::: Material to process

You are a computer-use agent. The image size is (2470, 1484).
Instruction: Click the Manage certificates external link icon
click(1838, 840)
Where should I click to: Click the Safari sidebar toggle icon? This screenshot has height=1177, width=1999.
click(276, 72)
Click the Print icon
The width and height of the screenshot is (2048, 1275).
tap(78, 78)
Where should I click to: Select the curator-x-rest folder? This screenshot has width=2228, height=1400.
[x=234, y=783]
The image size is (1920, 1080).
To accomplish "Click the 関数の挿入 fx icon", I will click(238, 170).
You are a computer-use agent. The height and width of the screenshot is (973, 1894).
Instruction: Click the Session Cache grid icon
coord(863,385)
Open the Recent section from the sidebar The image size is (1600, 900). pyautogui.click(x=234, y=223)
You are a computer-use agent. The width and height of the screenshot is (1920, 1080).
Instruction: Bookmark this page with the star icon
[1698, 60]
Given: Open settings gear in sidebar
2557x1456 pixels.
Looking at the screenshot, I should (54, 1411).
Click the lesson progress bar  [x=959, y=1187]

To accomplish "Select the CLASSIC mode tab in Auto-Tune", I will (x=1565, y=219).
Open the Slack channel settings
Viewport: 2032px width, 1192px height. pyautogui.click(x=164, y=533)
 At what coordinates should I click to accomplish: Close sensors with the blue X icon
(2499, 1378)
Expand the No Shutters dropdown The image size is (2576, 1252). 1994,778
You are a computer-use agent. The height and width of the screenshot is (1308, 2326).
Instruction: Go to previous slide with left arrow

::::::

> [What the exercise asks] Write down all the entries again without a single difference.

> [Result for this exercise]
You are a computer-use agent. The image size is (2470, 1484).
Instruction: Click the Manage certificates external link icon
click(1838, 840)
Where should I click to: Click the Safari sidebar toggle icon? This screenshot has height=1177, width=1999.
click(276, 72)
Click the Print icon
The width and height of the screenshot is (2048, 1275).
tap(78, 78)
Where should I click to: Select the curator-x-rest folder? This screenshot has width=2228, height=1400.
[x=234, y=783]
The image size is (1920, 1080).
To accomplish "Click the 関数の挿入 fx icon", I will click(238, 170).
You are a computer-use agent. The height and width of the screenshot is (973, 1894).
Instruction: Click the Session Cache grid icon
coord(863,385)
Open the Recent section from the sidebar The image size is (1600, 900). pyautogui.click(x=234, y=223)
You are a computer-use agent. The width and height of the screenshot is (1920, 1080).
Instruction: Bookmark this page with the star icon
[1698, 60]
Given: Open settings gear in sidebar
2557x1456 pixels.
Looking at the screenshot, I should (54, 1411).
Click the lesson progress bar  [x=959, y=1187]

To accomplish "Select the CLASSIC mode tab in Auto-Tune", I will (x=1565, y=219).
Open the Slack channel settings
Viewport: 2032px width, 1192px height. pyautogui.click(x=164, y=533)
 At what coordinates should I click to accomplish: Close sensors with the blue X icon
(2499, 1378)
Expand the No Shutters dropdown The image size is (2576, 1252). 1994,778
You are a computer-use agent. The height and width of the screenshot is (1308, 2326).
Instruction: Go to previous slide with left arrow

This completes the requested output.